Source records

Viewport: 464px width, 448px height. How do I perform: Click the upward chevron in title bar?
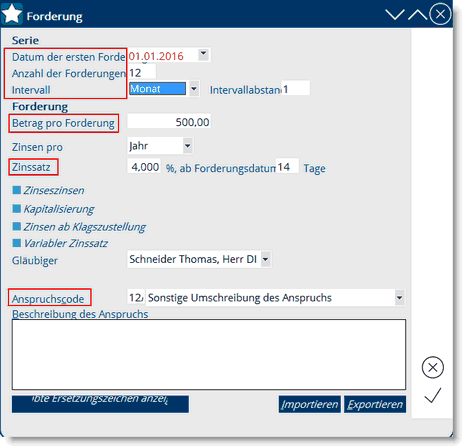click(x=417, y=14)
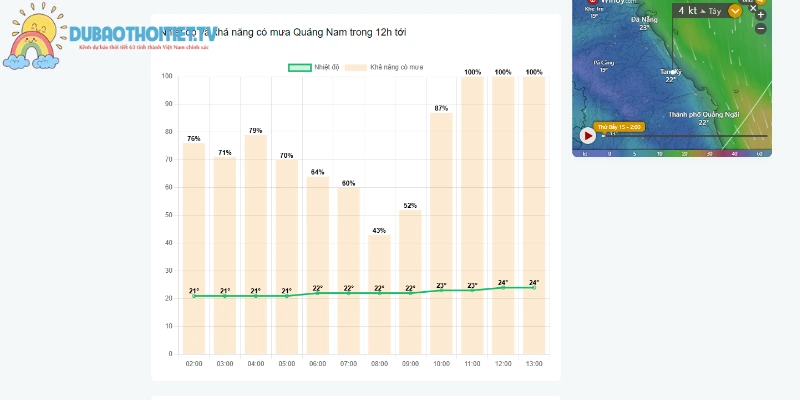800x400 pixels.
Task: Toggle the Khả năng có mưa legend
Action: [x=384, y=67]
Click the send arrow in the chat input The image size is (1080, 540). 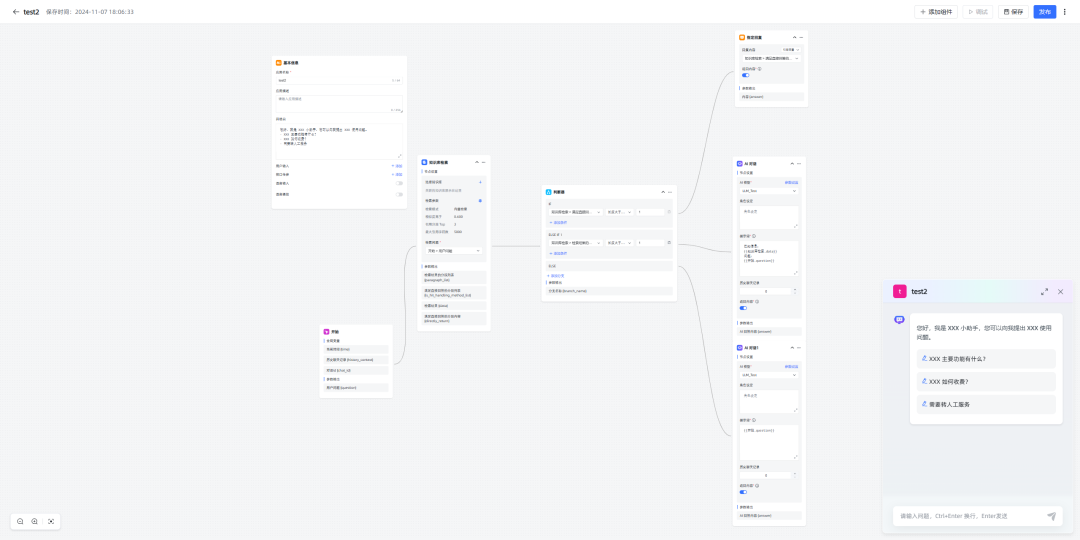pyautogui.click(x=1051, y=516)
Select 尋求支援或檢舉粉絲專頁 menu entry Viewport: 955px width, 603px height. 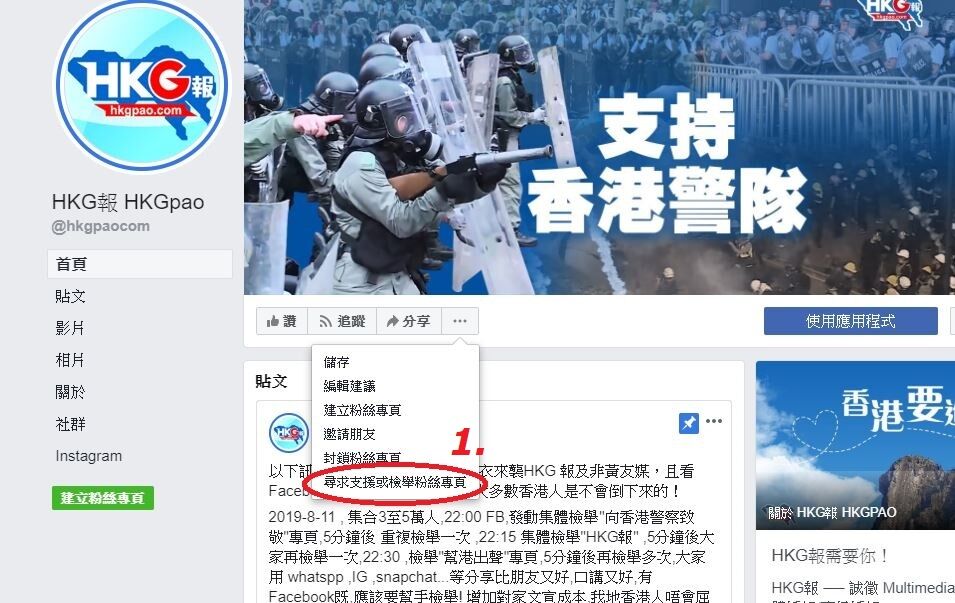click(395, 482)
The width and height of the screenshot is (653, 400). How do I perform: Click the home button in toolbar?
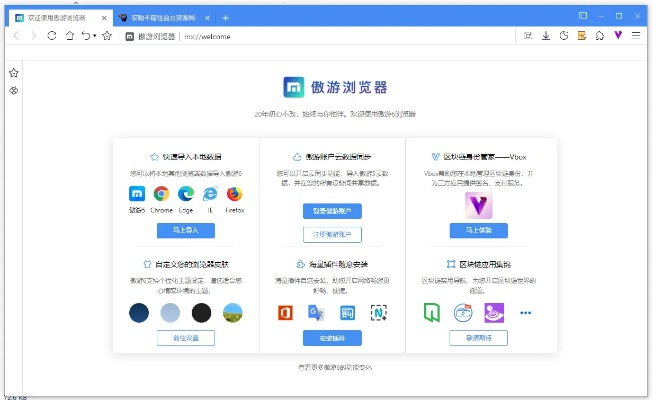(69, 36)
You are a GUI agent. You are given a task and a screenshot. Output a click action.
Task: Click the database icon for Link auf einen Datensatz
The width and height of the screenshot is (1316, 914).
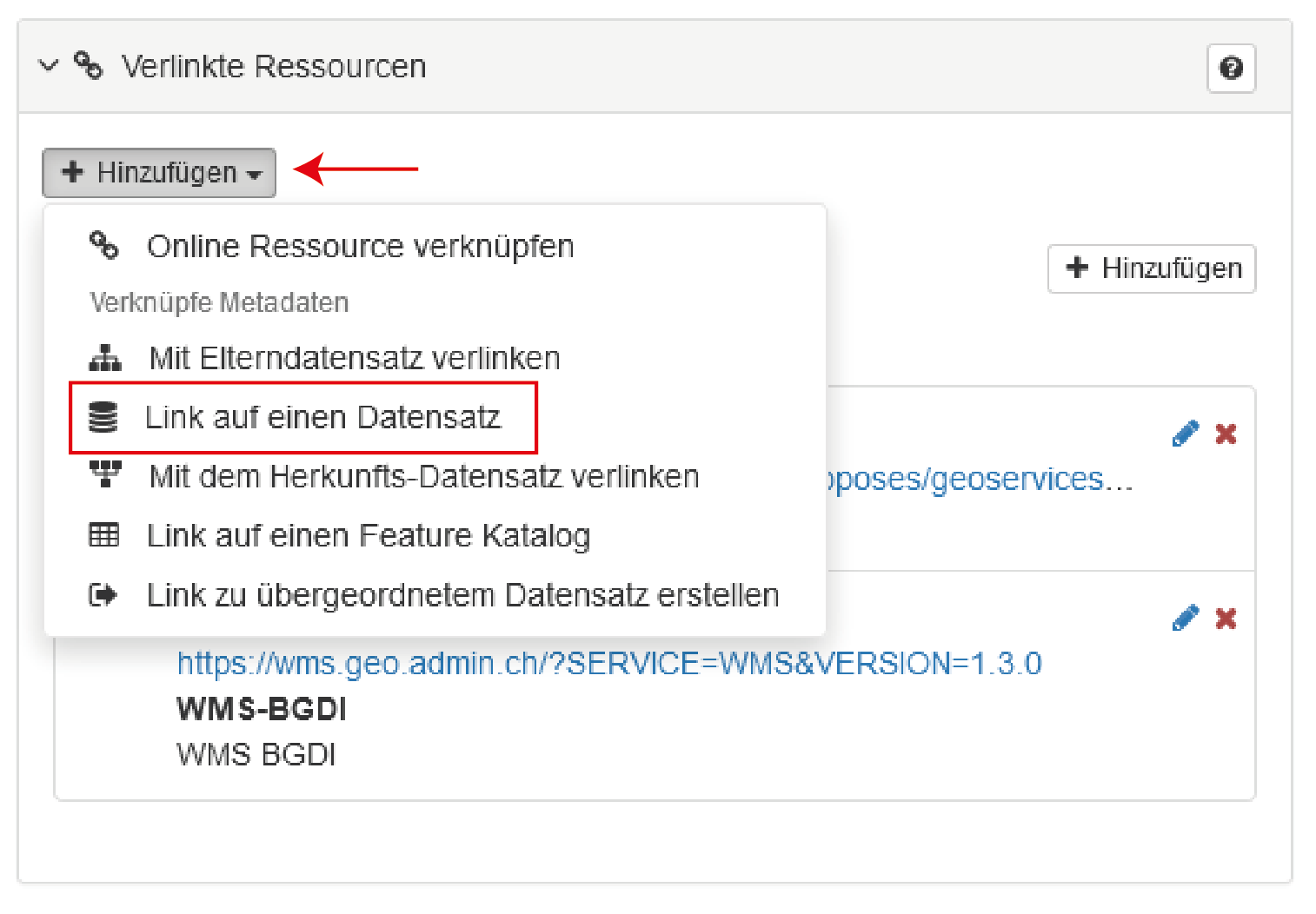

### TASK PROMPT
Word for word, write out each line from the one with "Task: Click the" through the end of the entries above, and omit any pictures.

### EXERCISE RESULT
Task: Click the database icon for Link auf einen Datensatz
The width and height of the screenshot is (1316, 914).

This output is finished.